BOCA RATON – The presence of anthrax has been detected in the nasal passage of a co-worker of the man who died last week from anthrax, health officials said Monday. The building where both worked was closed after the bacterium was detected there.
In the latest case, a man whose name was not immediately made public was in stable condition Monday at an unidentified hospital, according to both the Florida and North Carolina health departments.
A nasal swab from the patient tested positive for the anthrax bacterium, said Tim O’Conner, regional spokesman for Florida’s health department.
“(Doctors) describe his condition as good right now. He hasn’t been diagnosed with the disease, there’s just a presence of (the disease) in his nostrils,” O’Conner said.

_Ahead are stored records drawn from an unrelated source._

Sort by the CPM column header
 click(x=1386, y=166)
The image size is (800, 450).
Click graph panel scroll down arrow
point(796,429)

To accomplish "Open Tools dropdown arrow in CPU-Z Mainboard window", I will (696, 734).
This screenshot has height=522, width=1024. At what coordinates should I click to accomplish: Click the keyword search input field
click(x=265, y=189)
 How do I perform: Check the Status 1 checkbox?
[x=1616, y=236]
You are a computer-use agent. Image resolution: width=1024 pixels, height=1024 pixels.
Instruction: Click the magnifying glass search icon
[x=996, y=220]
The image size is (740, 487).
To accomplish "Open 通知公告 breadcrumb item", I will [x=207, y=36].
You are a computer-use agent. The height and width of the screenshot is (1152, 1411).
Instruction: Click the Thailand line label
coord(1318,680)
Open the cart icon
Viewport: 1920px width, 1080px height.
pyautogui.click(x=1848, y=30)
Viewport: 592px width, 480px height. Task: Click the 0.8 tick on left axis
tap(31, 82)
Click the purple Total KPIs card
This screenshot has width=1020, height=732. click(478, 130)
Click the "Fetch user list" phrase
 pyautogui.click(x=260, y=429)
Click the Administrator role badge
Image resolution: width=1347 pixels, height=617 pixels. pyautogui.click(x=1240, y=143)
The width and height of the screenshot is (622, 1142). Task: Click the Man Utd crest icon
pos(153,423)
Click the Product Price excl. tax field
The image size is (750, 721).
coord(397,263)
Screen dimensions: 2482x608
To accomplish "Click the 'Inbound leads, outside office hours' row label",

It was not yet clear if anthrax had only infiltrated his nose, spread to his lungs or if he had a full-blown case of the disease.
“We have someone who has been exposed to bacillus anthracis, which is the spore which inhaled in a large enough dose could cause anthrax illness,” said Barbara Reynolds, a spokeswoman for the U.S. Centers for Disease Control and Prevention in Atlanta. She said he is undergoing tests to determine whether he has a full-blown case of anthrax.O’Conner and Reynolds said they did not know the symptoms displayed by the man, where he was hospitalized or when the swab was taken.
The man’s co-worker, Bob Stevens, died on Friday, the first person in 25 years in the United States to have died from a rare inhaled form of anthrax.
O’Conner said the man now hospitalized worked in the same building as Stevens. He did not know whether they worked together or had come into contact with each other.News that Stevens had contracted the disease set off fears of bio-terrorism, especially when it was revealed that Middle Eastern men were believed to have recently visited an airfield about 40 miles from Stevens’ home in Lantana and asked questions about crop-dusters.
O’Conner said there is no evidence that either man was a victim of terrorism.
“That would take a turn in the investigation,” he said. “It’s a different aspect, we were thinking more of environmental sources.”Stevens, 63, was a photo editor at the supermarket tabloid The Sun. Environmental tests performed at The Sun’s offices in Boca Raton detected the anthrax bacteria, O’Conner said.
The Sun’s offices have been shuttered and law enforcement, local and state health and CDC officials were to take additional samples from the building on Monday, O’Conner said.
Some of the other environmental samples taken last week are still being tested, Reynolds said.
She would not say just where the sample that tested positive for the bacteria was found.
About 300 people who work in the building were being contacted by The Sun and told not come to work Monday. Each of the workers will undergo antibiotic treatment to prevent the disease and have nasal swabs taken, Reynolds said.
The FBI was helping in the search for the source of the bacterium, said Miami FBI spokeswoman Judy Orihuela. But “the current risk of anthrax is extremely low,” O’Conner said.
It was unclear when the final tests would tell whether the second man has full-blown anthrax. The bacterium normally has an incubation period of up to seven days, but could take up to 60 days to develop, O’Conner said.
“We’re waiting for additional testing to see if it will become a confirmed case of anthrax or not,” said Reynolds of the CDC.
“I realize for the public this is going to be a very slight distinction.”
Michael Kahane, vice president and general counsel of American Media Inc., which publishes The Sun and two other tabloids, The Globe and the 0, confirmed the company closed its Boca Raton building at the request of state health officials.